Wednesday, May 30, 2012

A Day at Harpers Ferry

This morning we drove into Harpers Ferry to drop off a letter at the post office. The present-day towns of Bolivar and Harpers Ferry sit up on the hill. There are some really neat old houses that are still occupied.


This one is for sale. It would be an interesting "fixer-upper" --


This church steeple can be seen from all over town --


After we got back from the post office, we picked up the camera and the water bottle and went to down the road from the KOA campground to the Harpers Ferry National Historical Park which is in the three states of Virginia, West Virginia and Maryland.  The town of Harpers Ferry sits at the confluence of the Potomac and Shanandoah Rivers and has flooded out many times over the years. The National Park Service now owns all of the buildings in the Lower Town and has renovated the insides to look as they may have done in the 19th century.

Our first president, George Washington, established Harpers Ferry as the site of the new country's first armory in 1790. There were eventually twenty brick buildings along the river that manufactured arms.  Between the time the first buildings were constructed in 1799 and the outbreak of the Civil War in 1861, the armory produced over 500,000 muskets, rifles and pistols and employed, at times, over 400 workers.

One of the renovated buildings houses many of the machines used at the United States Armory and Arsenal.

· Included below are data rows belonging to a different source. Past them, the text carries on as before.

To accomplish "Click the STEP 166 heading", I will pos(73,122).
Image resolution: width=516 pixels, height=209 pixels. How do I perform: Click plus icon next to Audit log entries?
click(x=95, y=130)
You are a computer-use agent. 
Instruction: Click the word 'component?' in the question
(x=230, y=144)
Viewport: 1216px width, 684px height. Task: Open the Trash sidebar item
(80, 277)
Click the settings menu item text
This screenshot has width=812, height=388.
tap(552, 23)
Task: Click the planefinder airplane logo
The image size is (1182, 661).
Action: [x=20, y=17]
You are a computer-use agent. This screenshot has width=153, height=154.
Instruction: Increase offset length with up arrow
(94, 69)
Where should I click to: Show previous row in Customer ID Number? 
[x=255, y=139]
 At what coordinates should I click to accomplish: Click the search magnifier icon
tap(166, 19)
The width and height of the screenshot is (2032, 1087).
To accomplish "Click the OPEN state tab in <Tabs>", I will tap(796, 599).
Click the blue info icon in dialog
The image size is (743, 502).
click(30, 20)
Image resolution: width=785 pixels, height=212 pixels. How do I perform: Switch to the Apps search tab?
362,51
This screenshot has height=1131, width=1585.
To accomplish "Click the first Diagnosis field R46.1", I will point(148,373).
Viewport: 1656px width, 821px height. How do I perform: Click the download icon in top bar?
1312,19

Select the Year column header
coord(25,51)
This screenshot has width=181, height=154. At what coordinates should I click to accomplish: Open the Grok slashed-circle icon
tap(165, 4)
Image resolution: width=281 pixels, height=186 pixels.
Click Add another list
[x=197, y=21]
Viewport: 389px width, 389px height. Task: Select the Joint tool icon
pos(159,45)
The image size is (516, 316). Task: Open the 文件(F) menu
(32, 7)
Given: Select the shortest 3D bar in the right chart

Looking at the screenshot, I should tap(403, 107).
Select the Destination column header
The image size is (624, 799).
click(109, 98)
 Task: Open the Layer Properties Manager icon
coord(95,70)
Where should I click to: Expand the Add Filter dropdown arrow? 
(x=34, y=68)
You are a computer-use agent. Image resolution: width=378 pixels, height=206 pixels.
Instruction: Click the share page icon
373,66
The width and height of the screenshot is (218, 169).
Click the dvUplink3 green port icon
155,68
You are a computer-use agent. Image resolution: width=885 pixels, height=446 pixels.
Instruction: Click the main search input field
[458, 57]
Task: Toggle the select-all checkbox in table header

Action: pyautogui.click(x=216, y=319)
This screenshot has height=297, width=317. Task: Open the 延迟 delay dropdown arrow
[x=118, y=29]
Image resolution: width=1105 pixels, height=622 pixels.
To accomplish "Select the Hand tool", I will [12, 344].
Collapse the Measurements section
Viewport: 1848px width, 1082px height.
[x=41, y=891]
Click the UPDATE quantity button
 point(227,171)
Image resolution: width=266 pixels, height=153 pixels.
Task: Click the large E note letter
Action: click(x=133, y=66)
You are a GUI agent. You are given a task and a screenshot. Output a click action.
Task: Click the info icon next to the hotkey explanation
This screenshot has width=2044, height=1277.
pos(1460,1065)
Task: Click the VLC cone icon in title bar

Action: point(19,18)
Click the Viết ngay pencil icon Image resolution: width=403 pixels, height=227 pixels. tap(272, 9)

This is an early rifling machine that bored the gun barrels --


And lathes for making gun stocks --


In March of 1803, the Armory was visited by Meriwether Lewis who obtained the "items needed for survival on the transcontinental expedition that he and William Clark were preparing to undertake. For protection and acquiring food, armory gunsmiths provided Lewis with modified Model 1792 contract rifles bearing Harpers Ferry lockplates, along with spare parts and tools, including a simple grindstone, to repair them. Lewis also obtained powder horns, pouches, bullet molds, knives, tomahawks, and an innovative portable iron boat frame, which he planned to cover with animal skins and use for transport beyond the Great Falls of the Missouri River."

Fifty-six years later, the weapons stored at the Armory lured the abolitionist John Brown to Harpers Ferry. In October of 1859, Brown attempted to seize the 100,000 rifles and muskets stored here in the first step of his attempt to rid the nation of slavery.


John Brown thought he could raise a slave insurrection and had ordered these pikes for the slaves to use as weapons. His raid on Harpers Ferry was foiled by local militia and US troops under the command of Lt. Col. Robert E. Lee who seized Brown and captured or killed nearly all of his raiders. Brown was later tried and died on the scaffold but his actions further divided the nation over slavery.


One of the museum buildings portrays a watchmaker's shop --


While another of the buildings houses a Civil War museum (Harpers Ferry exchanged hands between the Union and Confederate troops eight times!). This case showed fragments of hollow cannon balls with their contents --


The brick building down the street is the fire hall where John Brown made his last stand. The building, while intact, has been moved four times. The railroad now runs where it stood during his raid.


The National Park Service has done a great job of restoring the buildings in Lower Town. In addition to the various museums, there is a bookstore with an incredible collection of Civil War books.


This is the confluence of the Potomac and the Shanandoah Rivers. Thomas Jefferson stopped here with his eldest daughter Patsy in October 1783 on his way to Philadelphia to serve as a Virginia delegate to the Continental Congress. No town existed then, only the Potomac and Shanandoah Rivers crashing their way through the mountains in a drama that Jefferson declared "perhaps one of the most stupendous scenes in Nature."


Remnants of the Chesapeake and Ohio Canal opposite Harpers Ferry --


This is actually a portion of the Appalachian Trail, We walked across the Shanandoah River on this foot bridge that goes alongside the train bridge

The foot bridge takes the Appalachian Trail over to the tunnel on the Maryland side, then there is a spiral staircase back down to the trail at ground level.


The Potomac River was quite muddy as it approached the confluence --


It was quite warm again this afternoon and after walking around Lower Town and over the river, we were quite glad to return to the bus shelter and await the shuttle bus back to the Visitor's Center. (There are very few parking spaces in Lower Town, so the Park runs a shuttle bus from the parking lot up by the Visitor's Center every 15 minutes or so.)